Mustard Seeds | Semillas de Mostaza

St. Sixtus and Companions
Deuteronomy 6:4-13; Matthew 17:14-20

Mustard seeds are tiny, and I don’t always see mountains being moved these days. What am I to make of my faith—or the lack of it?

I have discovered that a lot depends on where I place my faith. If I place it in myself and my own powers, I am bound to be disappointed. I’m a human being and a sinner. While God has blessed me with some gifts, I am also limited. I can’t see, hear, or do everything. Placing my faith in other people can help at times, but they are similarly limited. Placing my faith in things—money, technology, etc.—is even less reliable.

It is only when I place my faith in God and love God with all my heart, mind, soul, and strength (and, Jesus added, love my neighbor as myself), that I can move mountains. It’s not my power but God’s power that does that.
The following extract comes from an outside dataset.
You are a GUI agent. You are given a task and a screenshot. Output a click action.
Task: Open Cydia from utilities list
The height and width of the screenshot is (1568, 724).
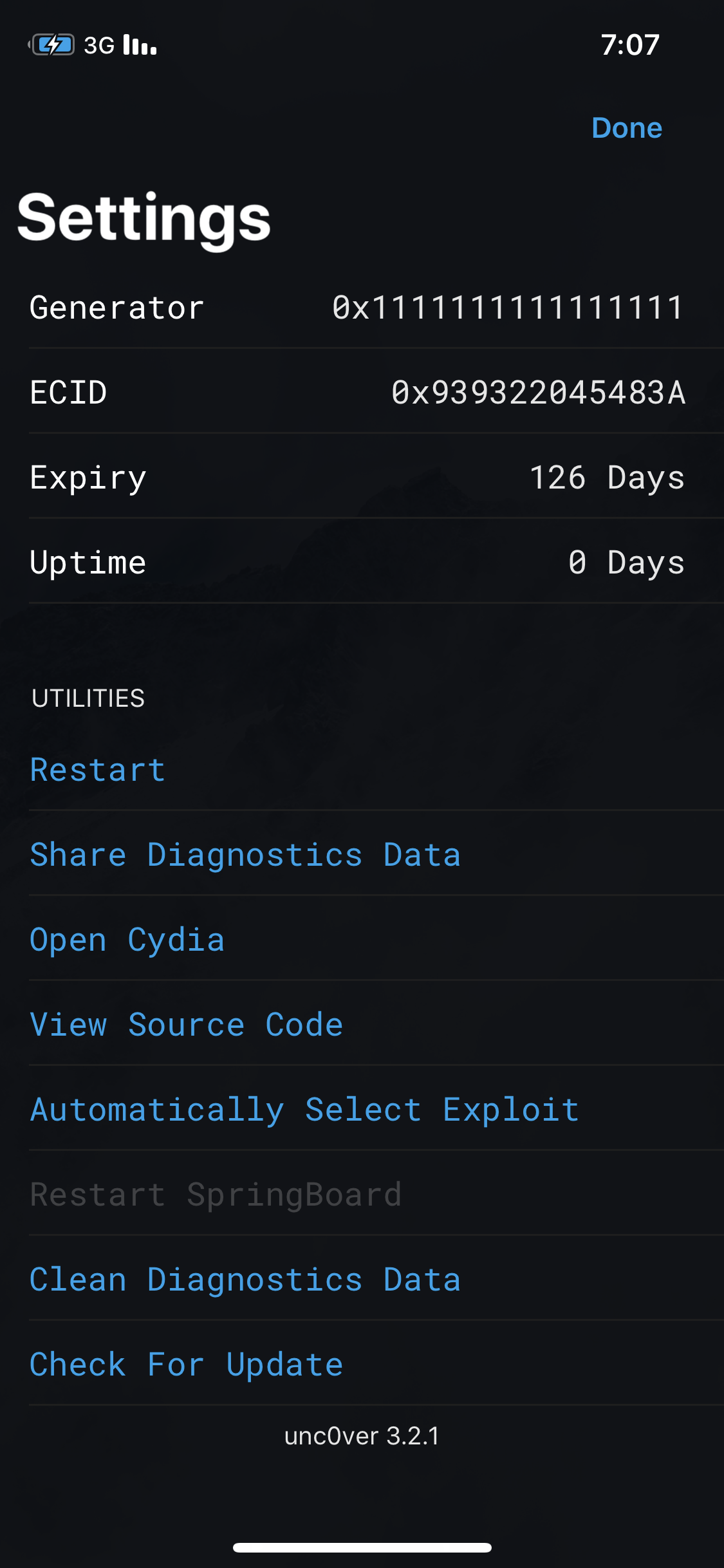coord(127,940)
St. Sixtus and his companions and many generations of martyrs are a testament to God’s power working through the mustard seed of faith. As the Eucharistic Prefaces for the Holy Martyrs say, their blood reveals God’s mighty works, perfecting God’s power in our weakness, bestowing strength on us to bear witness, giving ardor to our faith, and resolution in our struggles.

No seed grows on its own. - jc

----------------------------------------------------------------------------------------------

San Sixto y Compañeros
Deuteronomio 6:4-13; Mateo 17:14-20

Los granos de mostaza son pequeños, y no siempre veo que se muevan montañas en estos días. ¿Qué debo hacer con mi fe, o con la falta de ella?

He descubierto que mucho depende de dónde ponga mi fe. Si la pongo en mí mismo y en mis propios poderes, estoy destinado a sentirme decepcionado. Soy un ser humano y un pecador. Aunque Dios me ha bendecido con algunos dones, también estoy limitado. No puedo ver, oír o hacer todo. Poner mi fe en otras personas puede ayudar a veces, pero son igualmente limitadas. Poner mi fe en las cosas -dinero, tecnología, etc.- es aún menos fiable.

Sólo cuando pongo mi fe en Dios y amo a Dios con todo mi corazón, mi mente, mi alma y mis fuerzas (y, añadió Jesús, amo a mi prójimo como a mí mismo), puedo mover montañas. No es mi poder, sino el poder de Dios el que lo hace.

San Sixto y sus compañeros y muchas generaciones de mártires son un testimonio del poder de Dios que actúa a través del grano de mostaza de la fe. Como dicen los prefacios eucarísticos de los santos mártires, su sangre revela las obras poderosas de Dios, perfeccionando el poder de Dios en nuestra debilidad, dándonos fuerza para dar testimonio, dando ardor a nuestra fe y resolución en nuestras luchas.